Monthly Archives: April 2016

The business of universities: a work of fiction

What is a university today?

This –

hallowed halls

or this –

business

Hallowed halls or a corporation? Ivory towers or big business?

Yes, these days a university is both and I was part of that transformation of higher education from the 1980’s to 2007 and as a consultant in Asia and Europe until 2013.

Since I left full time university life, starting out as a lowly fixed term lecturer, later as a professor, Faculty Dean, Pro-Vice-Chancellor and Director of various public and private companies linked with universities, I have wanted to write a novel about the massive challenges taking place in universities in the Anglo world and increasingly in Europe and Asia with the decline of government funding, the growth of ‘user pays’ and the treatment of education as a private rather than public good within a broader neo-liberal philosophy where the market rules.

Until now I remained too close to the subject to be able to write a fictional account of the challenges and dilemmas facing Australian universities in particular as governments reduced funding and universities were forced to become entrepreneurial, business oriented and market driven. I rode that wave for 20 years and think I left just in time with a sliver of my soul intact.

My story? A prestigious Australian university has failed to adapt and faces funding shortfalls and the loss of key academic staff and research areas unless it can access external funding fast and lots of it. A Chinese businessman needs to move assets overseas, fast and lots of it. A match made in heaven or is life never this simple?

5,000 words written and loving it – oh and if you’re reading this, you may be in it …

Writing from trauma

I am taking a break from my novel set on the Camino. The ms was never intended to be autobiographical though it drew on my experiences and encounters walking across France on the Via Podiensis and across Spain on the Camino and drew on a personal interest in dying with dignity and assisted suicide. Not to mention experiences of madness and death and all the other stuff of everyday life.

It was not until I received editorial feedback praising some parts of the ms and criticising others, that I realised how intensely personal and introspective the novel had become. It seems astonishing now that I never realised how entrapped I was in old wounds/traumas and their working out in fiction.

So I am putting the ms aside for a year to gain distance and perspective, maybe to undertake workshops on writing about the past. The novel, I repeat, is not ‘my story’ per se and is not a memoir except in a psychological and existential way I was too blind to see until I was poked in the eye from editors.

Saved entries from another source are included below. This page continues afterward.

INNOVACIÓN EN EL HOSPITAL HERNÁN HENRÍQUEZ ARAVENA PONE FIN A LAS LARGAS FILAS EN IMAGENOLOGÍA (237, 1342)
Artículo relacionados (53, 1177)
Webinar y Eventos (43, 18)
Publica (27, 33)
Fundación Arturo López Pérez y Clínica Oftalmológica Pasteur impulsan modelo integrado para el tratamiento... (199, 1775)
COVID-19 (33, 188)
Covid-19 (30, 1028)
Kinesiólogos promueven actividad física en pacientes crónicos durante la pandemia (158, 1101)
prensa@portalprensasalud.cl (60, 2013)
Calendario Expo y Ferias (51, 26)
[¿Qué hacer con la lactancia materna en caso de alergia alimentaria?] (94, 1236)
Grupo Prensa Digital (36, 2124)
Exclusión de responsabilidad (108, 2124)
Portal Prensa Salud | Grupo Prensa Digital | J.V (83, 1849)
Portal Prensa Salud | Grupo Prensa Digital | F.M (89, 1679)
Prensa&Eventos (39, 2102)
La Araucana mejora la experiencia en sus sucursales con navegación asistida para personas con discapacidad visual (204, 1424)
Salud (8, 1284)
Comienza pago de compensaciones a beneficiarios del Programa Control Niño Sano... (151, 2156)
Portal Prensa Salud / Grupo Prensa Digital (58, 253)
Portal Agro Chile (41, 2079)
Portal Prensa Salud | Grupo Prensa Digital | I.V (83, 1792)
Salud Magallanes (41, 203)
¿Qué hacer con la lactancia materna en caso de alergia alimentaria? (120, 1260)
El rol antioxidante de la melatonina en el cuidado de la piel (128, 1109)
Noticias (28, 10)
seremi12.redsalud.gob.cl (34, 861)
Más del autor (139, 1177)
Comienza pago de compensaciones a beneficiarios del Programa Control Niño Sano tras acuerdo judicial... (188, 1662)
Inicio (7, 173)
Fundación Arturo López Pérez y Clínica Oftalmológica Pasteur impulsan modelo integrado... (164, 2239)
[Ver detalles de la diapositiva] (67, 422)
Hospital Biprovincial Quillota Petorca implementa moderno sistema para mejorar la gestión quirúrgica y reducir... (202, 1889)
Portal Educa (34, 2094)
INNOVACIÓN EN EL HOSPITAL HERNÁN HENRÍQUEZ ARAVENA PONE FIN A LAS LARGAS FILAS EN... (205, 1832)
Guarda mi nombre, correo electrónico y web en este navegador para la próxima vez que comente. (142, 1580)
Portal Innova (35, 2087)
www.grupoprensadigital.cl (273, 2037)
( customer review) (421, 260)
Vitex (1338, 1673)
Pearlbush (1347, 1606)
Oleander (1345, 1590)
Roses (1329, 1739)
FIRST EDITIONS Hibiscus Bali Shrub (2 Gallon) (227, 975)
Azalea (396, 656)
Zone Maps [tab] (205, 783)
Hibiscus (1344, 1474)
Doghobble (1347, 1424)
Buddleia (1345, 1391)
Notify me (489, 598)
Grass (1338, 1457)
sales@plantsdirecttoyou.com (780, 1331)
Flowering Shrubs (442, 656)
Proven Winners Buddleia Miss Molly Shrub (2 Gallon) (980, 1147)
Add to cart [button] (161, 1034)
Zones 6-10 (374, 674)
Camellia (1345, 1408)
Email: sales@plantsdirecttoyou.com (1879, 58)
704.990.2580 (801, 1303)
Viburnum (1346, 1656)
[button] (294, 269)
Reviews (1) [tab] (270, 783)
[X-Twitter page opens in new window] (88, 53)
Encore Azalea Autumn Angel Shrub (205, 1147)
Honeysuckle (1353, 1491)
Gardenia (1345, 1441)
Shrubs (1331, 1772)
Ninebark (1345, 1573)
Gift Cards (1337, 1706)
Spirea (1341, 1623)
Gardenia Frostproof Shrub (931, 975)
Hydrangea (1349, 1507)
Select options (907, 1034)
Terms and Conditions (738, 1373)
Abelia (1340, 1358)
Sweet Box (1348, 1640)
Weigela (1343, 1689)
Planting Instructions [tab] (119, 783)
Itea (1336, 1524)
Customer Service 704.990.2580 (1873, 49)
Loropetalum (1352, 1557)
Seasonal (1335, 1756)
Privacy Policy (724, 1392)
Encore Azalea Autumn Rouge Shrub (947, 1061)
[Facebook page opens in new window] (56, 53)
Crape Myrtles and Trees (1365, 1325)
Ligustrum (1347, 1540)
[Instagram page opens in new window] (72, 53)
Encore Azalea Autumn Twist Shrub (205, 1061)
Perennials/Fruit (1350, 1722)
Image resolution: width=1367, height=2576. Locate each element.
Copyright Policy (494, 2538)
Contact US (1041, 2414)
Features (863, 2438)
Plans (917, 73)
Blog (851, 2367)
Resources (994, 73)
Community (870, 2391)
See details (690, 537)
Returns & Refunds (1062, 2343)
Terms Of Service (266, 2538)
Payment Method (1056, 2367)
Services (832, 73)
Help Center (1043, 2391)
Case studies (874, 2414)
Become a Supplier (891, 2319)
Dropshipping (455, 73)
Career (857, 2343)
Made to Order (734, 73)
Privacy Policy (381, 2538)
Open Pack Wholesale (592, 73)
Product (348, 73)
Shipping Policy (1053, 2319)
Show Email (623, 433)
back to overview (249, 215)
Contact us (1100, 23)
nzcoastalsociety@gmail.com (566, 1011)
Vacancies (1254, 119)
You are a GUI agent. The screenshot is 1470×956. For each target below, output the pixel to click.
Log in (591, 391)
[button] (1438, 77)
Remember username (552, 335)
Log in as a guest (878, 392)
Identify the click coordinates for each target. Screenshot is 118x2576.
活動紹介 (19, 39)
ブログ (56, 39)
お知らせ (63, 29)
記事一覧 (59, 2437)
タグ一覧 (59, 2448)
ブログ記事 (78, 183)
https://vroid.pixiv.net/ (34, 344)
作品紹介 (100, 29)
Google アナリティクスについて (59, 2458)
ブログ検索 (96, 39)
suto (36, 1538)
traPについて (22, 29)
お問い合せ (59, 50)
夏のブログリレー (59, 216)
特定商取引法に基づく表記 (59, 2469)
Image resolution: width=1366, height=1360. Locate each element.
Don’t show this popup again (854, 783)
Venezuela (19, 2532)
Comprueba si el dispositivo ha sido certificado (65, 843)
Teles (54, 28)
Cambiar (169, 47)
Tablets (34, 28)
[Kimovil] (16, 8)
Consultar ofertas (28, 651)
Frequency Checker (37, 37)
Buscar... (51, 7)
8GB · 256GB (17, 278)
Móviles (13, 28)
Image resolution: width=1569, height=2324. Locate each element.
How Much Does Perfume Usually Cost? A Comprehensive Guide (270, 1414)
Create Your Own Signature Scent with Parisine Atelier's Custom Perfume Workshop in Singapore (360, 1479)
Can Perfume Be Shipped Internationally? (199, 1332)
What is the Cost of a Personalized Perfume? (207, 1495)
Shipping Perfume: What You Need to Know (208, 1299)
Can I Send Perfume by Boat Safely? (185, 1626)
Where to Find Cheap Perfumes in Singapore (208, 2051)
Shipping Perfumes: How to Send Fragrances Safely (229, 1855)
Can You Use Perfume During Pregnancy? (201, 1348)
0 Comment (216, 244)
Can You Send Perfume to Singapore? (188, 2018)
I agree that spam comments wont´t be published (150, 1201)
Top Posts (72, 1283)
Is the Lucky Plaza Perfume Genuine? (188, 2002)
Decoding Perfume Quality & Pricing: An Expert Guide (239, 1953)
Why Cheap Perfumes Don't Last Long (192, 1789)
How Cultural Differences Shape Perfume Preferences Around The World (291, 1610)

While I let it lie for a year, I am contemplating attending ‘memoir writing’ workshops to learn skills of perspective and especially of extracting the universal from the personal.

In case you think you’re now safe from my scribbling, not at all.

I have begun writing a novel about universities and commercialisation, a topic dear to my heart for 10 years. See my next blog post for further information.

Decisions …

I described in my previous post the response of an editor to my novel ms set on the Camino. That person believes it can work well as a travel narrative and currently does not work as fiction, essentially being too introspective, intense and ‘Gothic’. I accept much of her criticism, albeit surprised she detested sections of my novel which published authors [not editors or agents] have praised in writing workshops. Fair enough, opinions differ and this editor is a professional whose assessment I should take seriously before deciding on my next step. After all, this is my first attempt at writing fiction.

But…

At a book launch last week, an acquaintance [a highly successful fiction writer] asked after my Camino ms, I summarised the opinion and after prodding, revealed the identity of the person. Her response – ‘Oh, everyone knows x never likes that stuff! X always goes for -‘. Followed by first rate gossip and a faint glow of affirmation on my part.

Alright, nothing new, nothing to be seen here, move along please. Publishers have preferences and profiles, make decisions good and bad and their worst mistakes become the stuff of folklore and we wannabe writers have a good laugh. I am not kidding myself, I know my ms needs more work. The frustration is receiving such contradictory feedback.

What next?

Revise my novel ms? No, I need to leave it for minimum six months to gain some distance from it.

Write a Camino travel book? Nope, the world has enough.

Start a new blog devoted to the people – fascinating, mad, appealing, romantic, annoying – whom I have encountered on various pilgrimage paths? Yes. Watch this space.

Write a university novel? I have had a story in mind for some years and maybe now I have the perspective to write it after four years out of the game. Again, watch this space.